A total of seven C. jejuni strains from each of the six patients and the cook were selected for whole-genome sequencing. Draft genomes of the seven C. jejuni strains were sequenced using an Illumina HiSeq 2500 platform at the Beijing Genomics Institute. The contig number, full genome length, and GC% are listed in Table 1. The MLST sequence Type (ST) of the seven draft genome sequences were determined using the, Genome Comparator online tool from the PubMLST website (http://pubmlst.org/campylobacter). All seven C. jejuni strains belonged to ST11329 and clonal complex 22. The core genome single nucleotide polymorphisms (SNPs) were obtained using Snippy4.3.6 software (https://github.com/tseemann/snippy) and only seven SNPs were identified among these seven genomes (Figure 1). Whole-genome multilocus sequence typing (wgMLST) analysis was performed with fast-GeP (https://github.com/jizhang-nz/fast-GeP) using the genome of the strain from the cook (cook-cj) as a reference. The ad hoc wgMLST analysis found that among the 1665 reference coding sequences (CDSs), 1662 CDSs were complete and shared by the seven genome sequences. The difference matrix of the allele loci among the seven C. jejuni whole Genome Sequencing is presented in Figure 2. The neighbor-net phylogeny of the seven isolates was constructed using SplitsTree4^[10] based on the shared loci, and is presented in Figure 3.

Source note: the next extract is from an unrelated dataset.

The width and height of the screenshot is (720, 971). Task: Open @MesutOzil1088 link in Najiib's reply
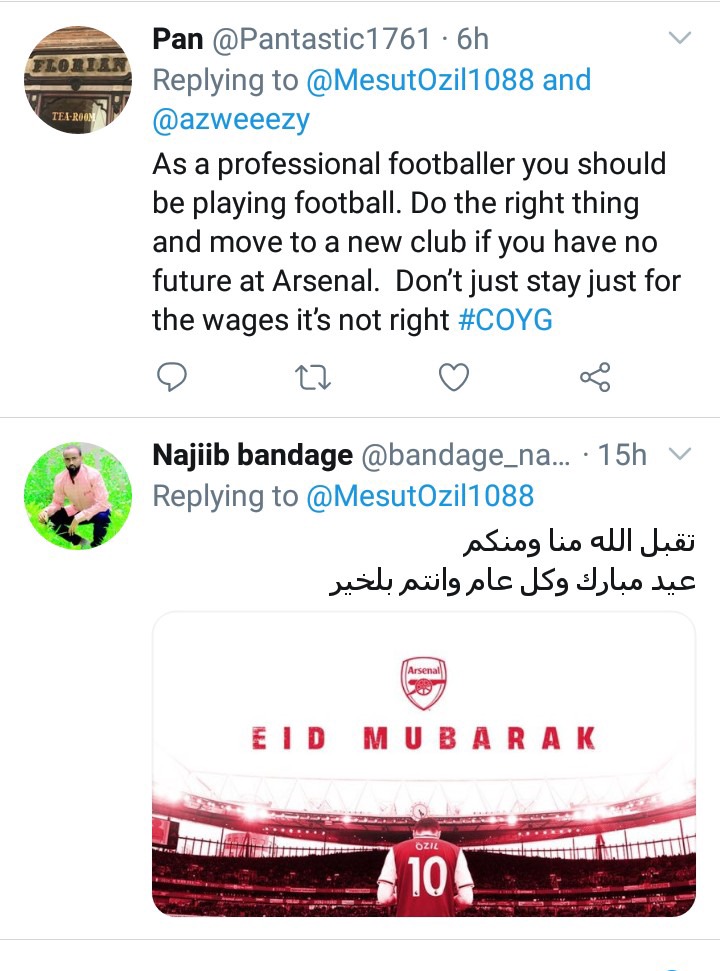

Figure 1.  Difference in single nucleotide polymorphisms (SNPs) between core genomes of seven Campylobacter jejuni strains. The horizontal and vertical columns of the matrix represent the names of the isolates. The number in the matrix indicates the different SNP numbers between the isolates in the horizontal and vertical columns.

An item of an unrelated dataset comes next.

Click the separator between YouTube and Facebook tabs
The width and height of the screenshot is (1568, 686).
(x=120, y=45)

Figure 2.  Difference matrix for alleles of the Whole-genome multilocus sequence typing (wgMLST) with Fast-GeP analysis. Allele sequences were searched with BLAST+(identity threshold ≥ 80) and cook-Cj was used as the reference genome. The horizontal and vertical columns of the matrix represent the names of the isolates. The number in the matrix indicates the different allele numbers between the isolates in the horizontal and vertical columns.

Figure 3.  Neighbor-net phylogeny for alleles of core-genome multilocus sequence typing (cgMLST) loci of seven C. jejuni strains. The scale bar represents substitution per site. Cook-Cj represents the isolate from the cook, and patient-Cj represents the isolates from the patients.

The results of bacterial isolation, antimicrobial susceptibility testing, and genomic analysis support a campylobacteriosis outbreak in the school observed in this study. Through the phylogenomic tree, we found that the asymptomatic cook may have been the source of this outbreak. Foodhandler-associated foodborne outbreaks have been reported previously, and in one particular C. jejuni outbreak in Kansas in 1998, a cafeteria worker was identified as the source^[11,12]. It is usually difficult to correctly identify the source of Campylobacter infections. In this study, we found that the asymptomatic food handler carried both C. jejuni and C. coli. However, patients with diarrhea only had C. jejuni infections. There was a possibility that both the asymptomatic cook and patients had the same contaminated food; however, there were two species colonization in the cook and only one species in the patients. The phylogenetic analysis based on the wgMLST indicated that the isolate carried by the cook was more similar to the ancestor of the investigated isolates from the patients. Based on our results, we speculated the possibility of the asymptomatic cook being the source of the infection.

Campylobacteriosis outbreaks observed in this study, and asymptomatic infections in cooks have been previously identified^[4]. This study describes a campylobacteriosis outbreak in a school cafeteria, with an asymptomatic food handler as the most likely source. These findings emphasize that testing food-handling staff for Campylobacter, as well as for other foodborne pathogens, should be a part of the routine inspections of public food service establishments.